**Work instruction**
Set down again exactly the lines of the listing below that fall between the line holding "Enable the Frais par ordre checkbox" and the line holding "This screenshot has height=957, width=1178.", inclusive.

**Material to process**
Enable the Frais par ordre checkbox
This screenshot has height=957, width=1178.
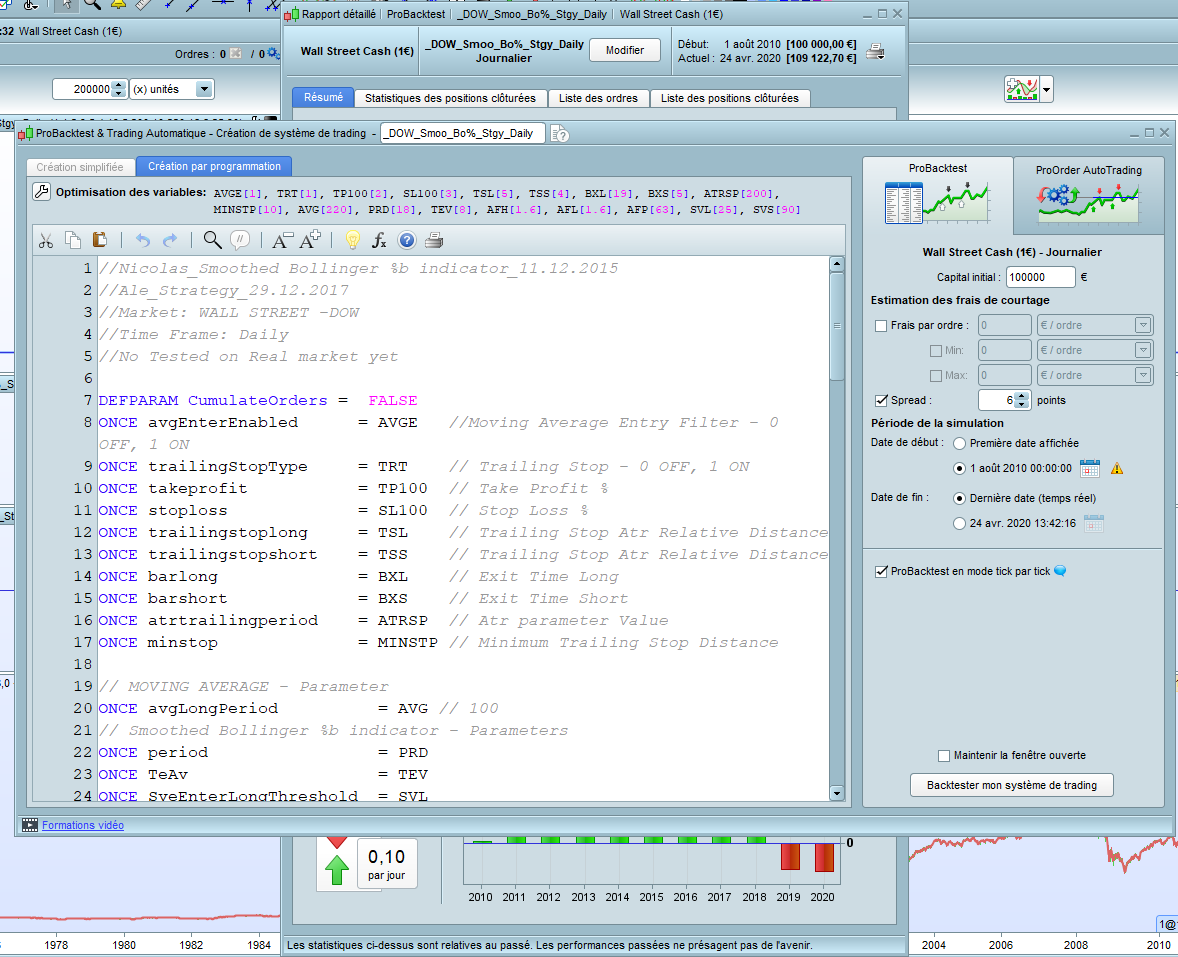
==
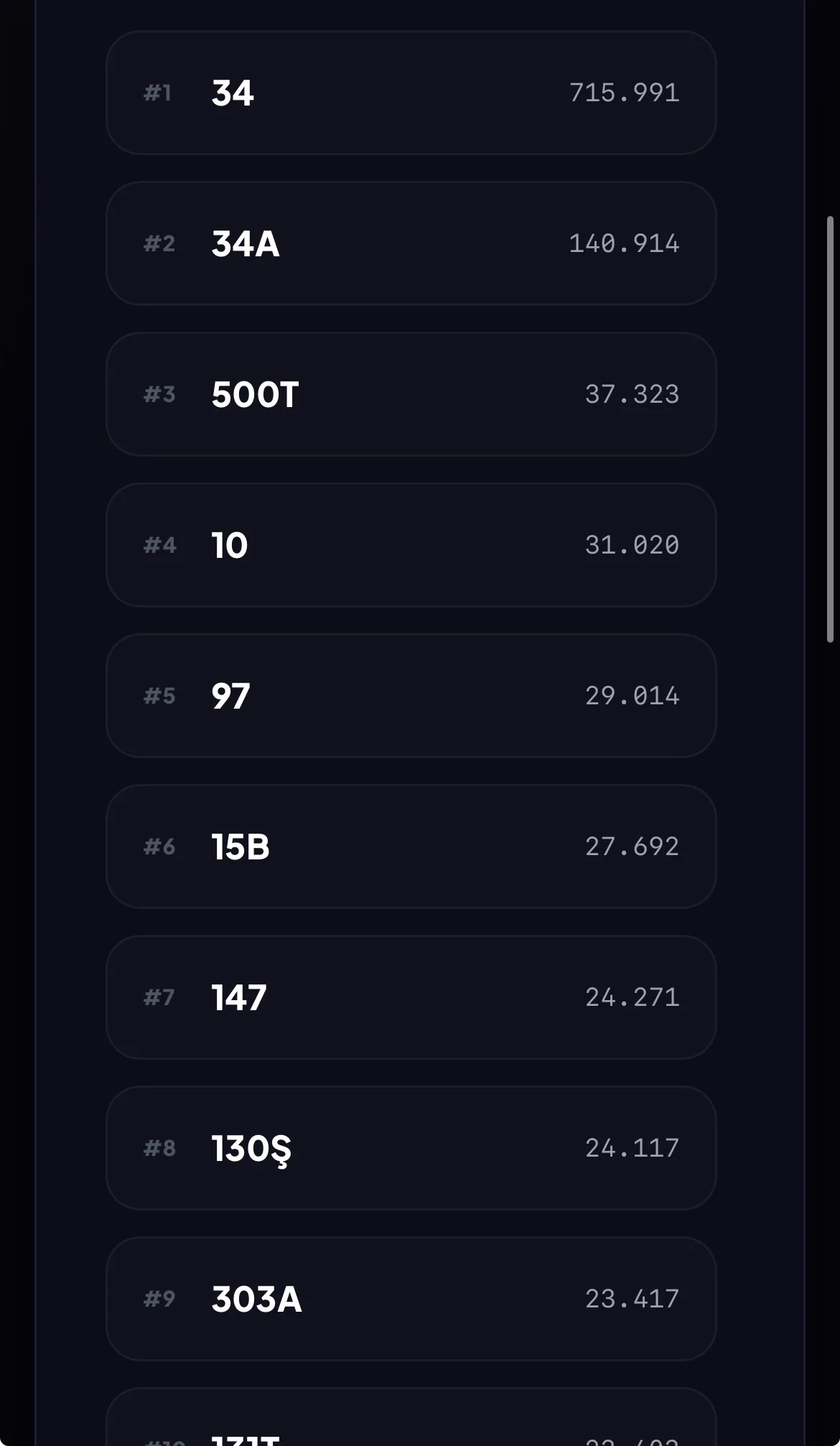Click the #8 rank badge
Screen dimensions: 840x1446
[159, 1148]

**Answer box**
Enable the Frais par ordre checkbox
This screenshot has height=957, width=1178.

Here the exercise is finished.